§ Problem statement:
Can you give the items again, requests included, from the line with "The width and height of the screenshot is (418, 259)." to the line with "(x=367, y=81)", both lines included, with every coordinate in the answers shifted by -31 and the pictures left out?

START

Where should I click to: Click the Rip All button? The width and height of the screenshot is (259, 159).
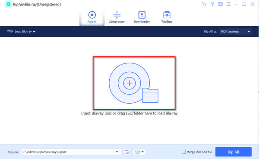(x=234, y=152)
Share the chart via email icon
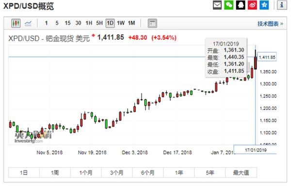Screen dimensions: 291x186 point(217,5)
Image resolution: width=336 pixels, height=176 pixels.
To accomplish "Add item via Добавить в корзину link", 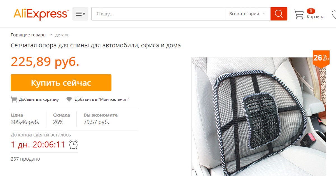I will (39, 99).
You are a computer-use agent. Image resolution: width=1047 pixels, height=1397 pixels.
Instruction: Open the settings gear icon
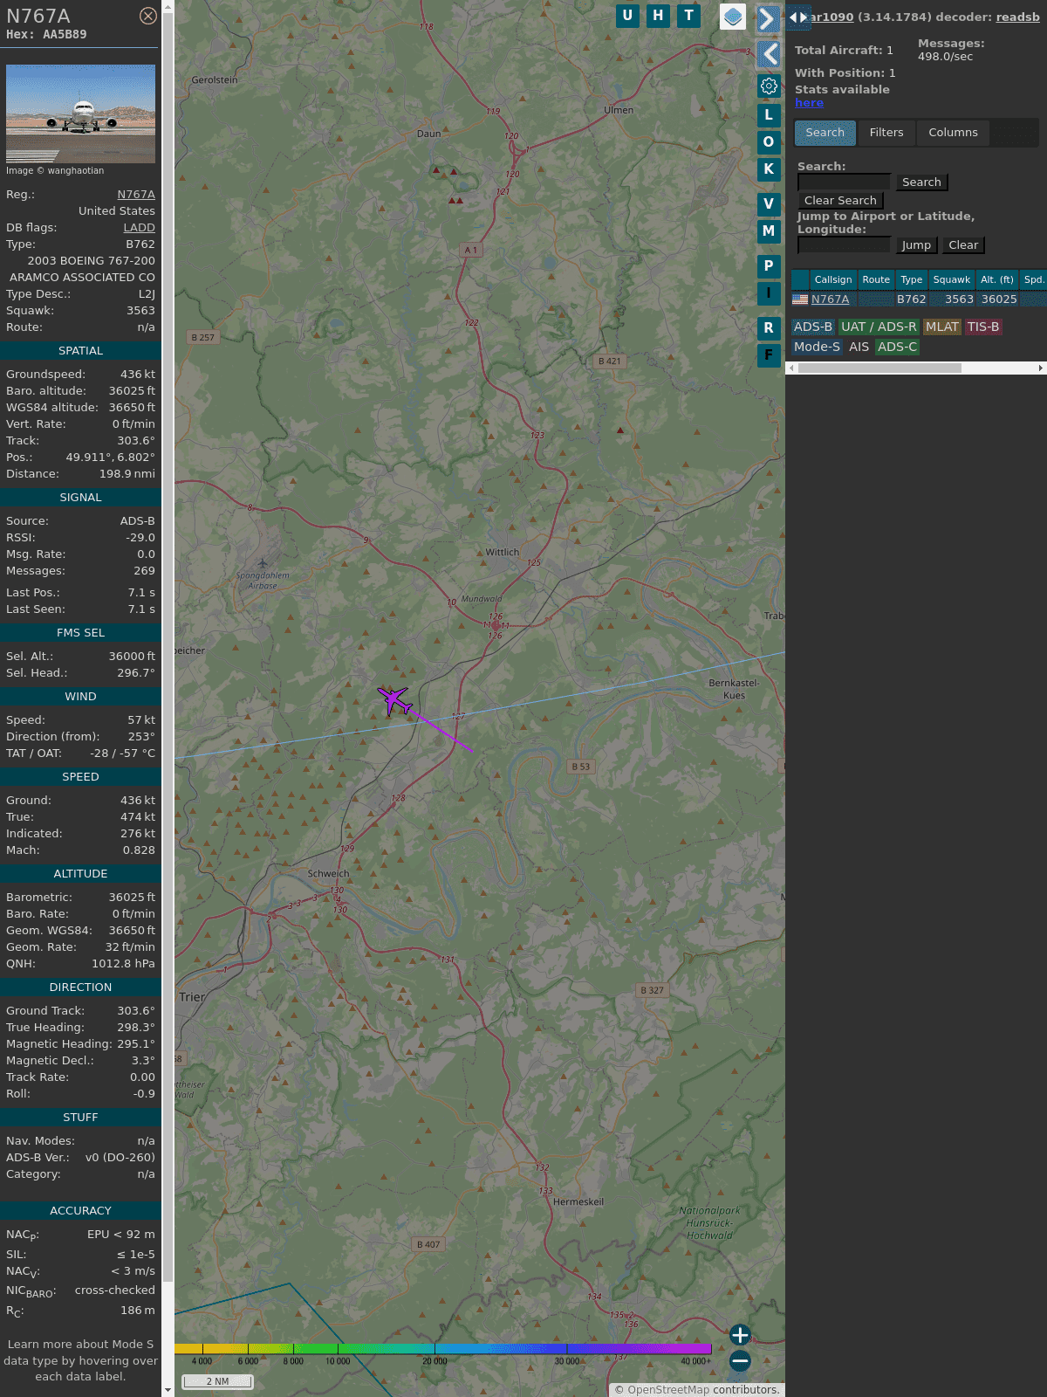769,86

END
START

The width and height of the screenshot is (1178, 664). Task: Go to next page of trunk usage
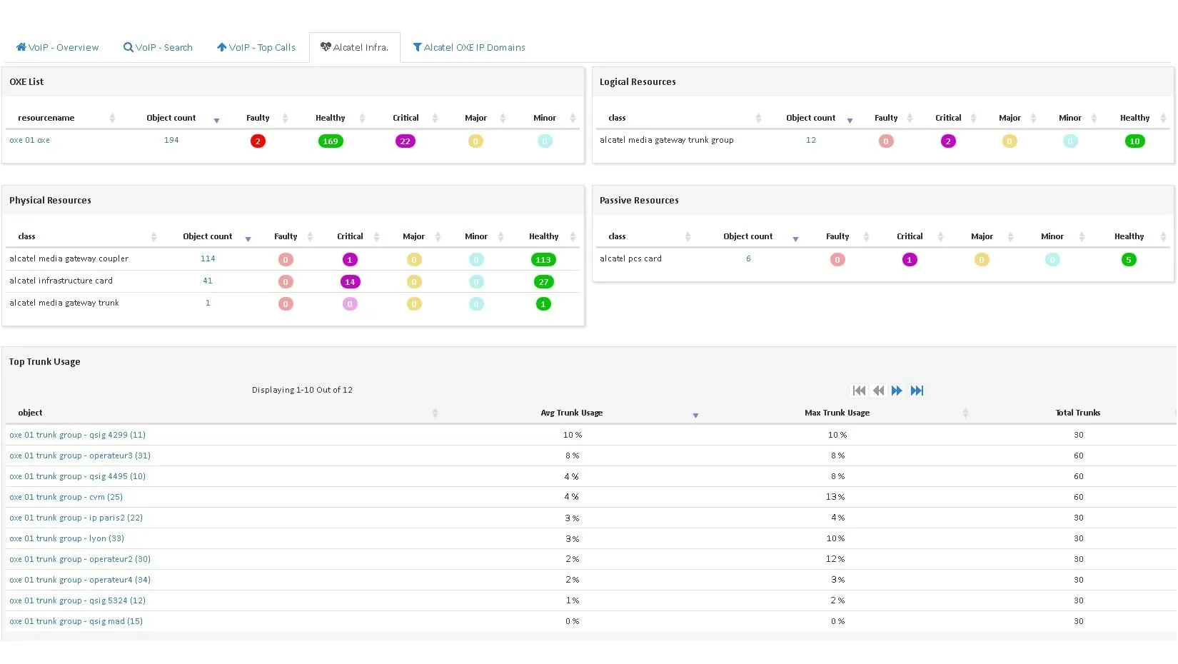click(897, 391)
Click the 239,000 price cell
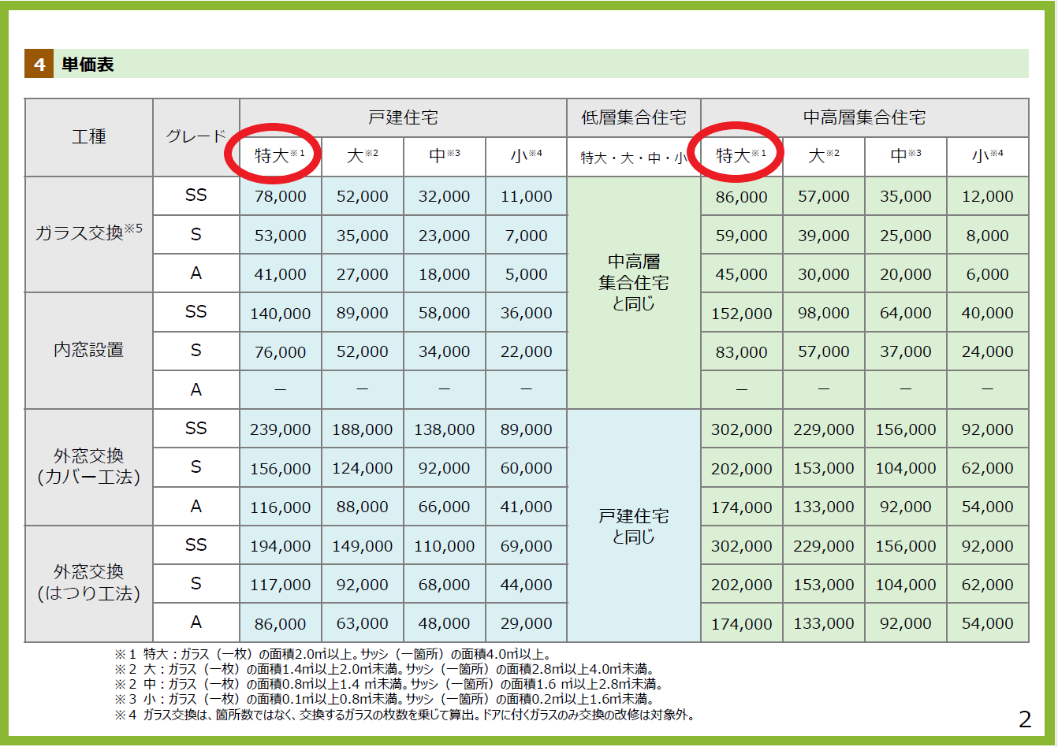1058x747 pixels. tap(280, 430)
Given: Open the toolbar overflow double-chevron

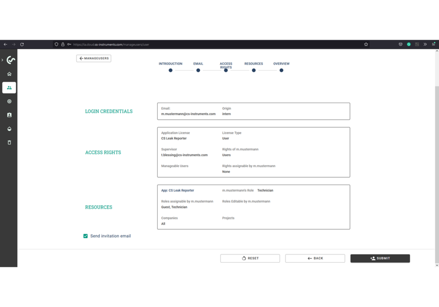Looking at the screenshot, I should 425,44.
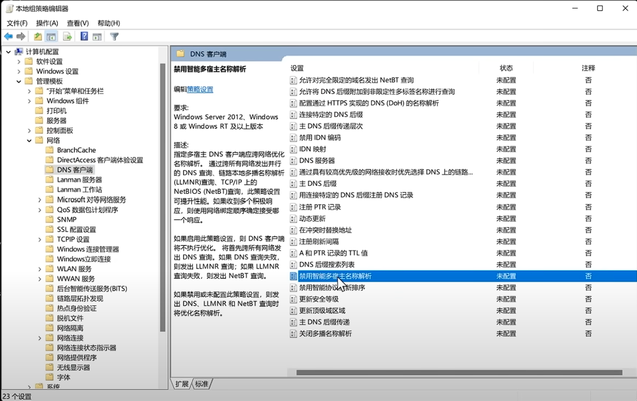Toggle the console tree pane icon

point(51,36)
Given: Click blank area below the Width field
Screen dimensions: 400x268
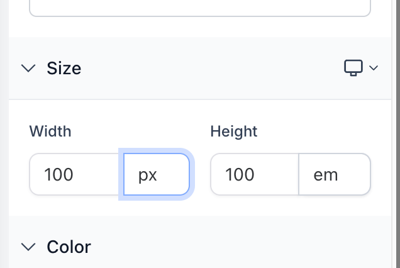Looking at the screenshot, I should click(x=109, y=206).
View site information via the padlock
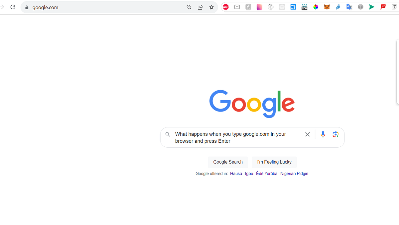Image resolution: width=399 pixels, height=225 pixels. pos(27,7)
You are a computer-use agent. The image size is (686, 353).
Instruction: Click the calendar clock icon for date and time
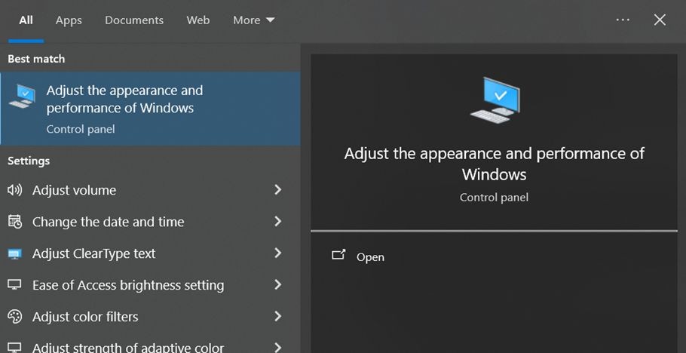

END
START

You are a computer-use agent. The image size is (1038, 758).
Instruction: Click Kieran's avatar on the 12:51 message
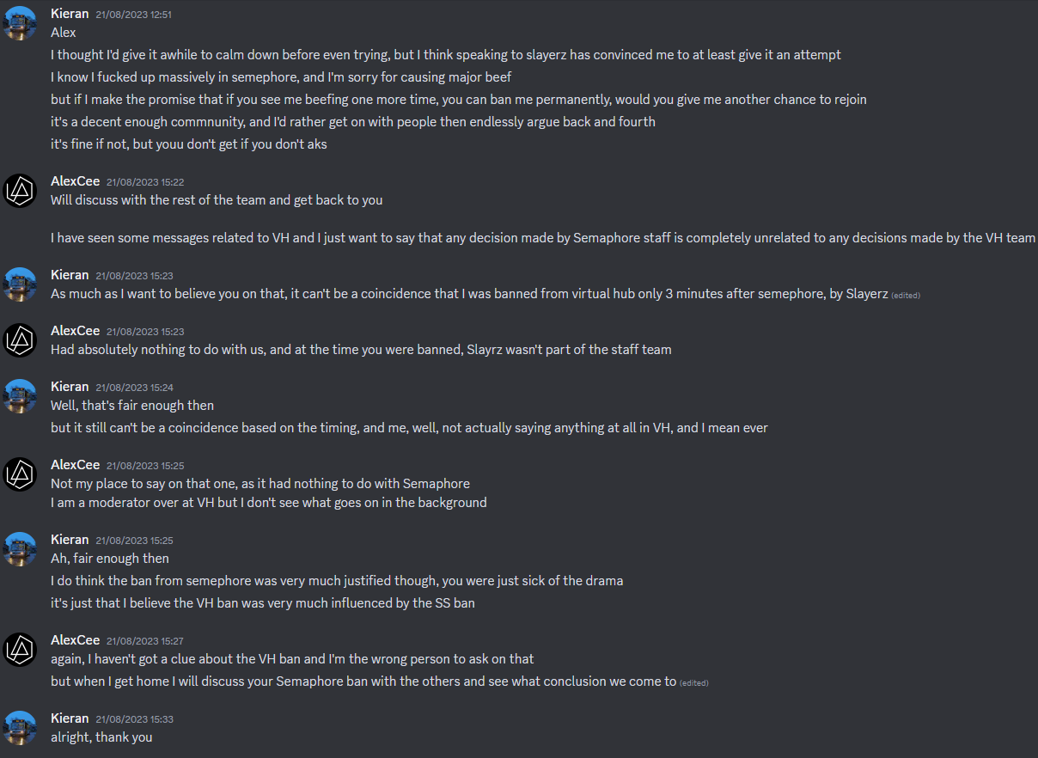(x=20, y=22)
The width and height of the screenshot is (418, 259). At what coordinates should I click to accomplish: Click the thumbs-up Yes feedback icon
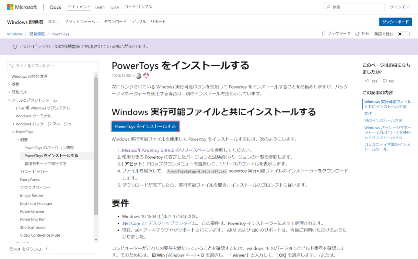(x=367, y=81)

END

§ Full solution:
The width and height of the screenshot is (418, 259). At what coordinates should I click to accomplish: Click the thumbs-up Yes feedback icon
(x=336, y=50)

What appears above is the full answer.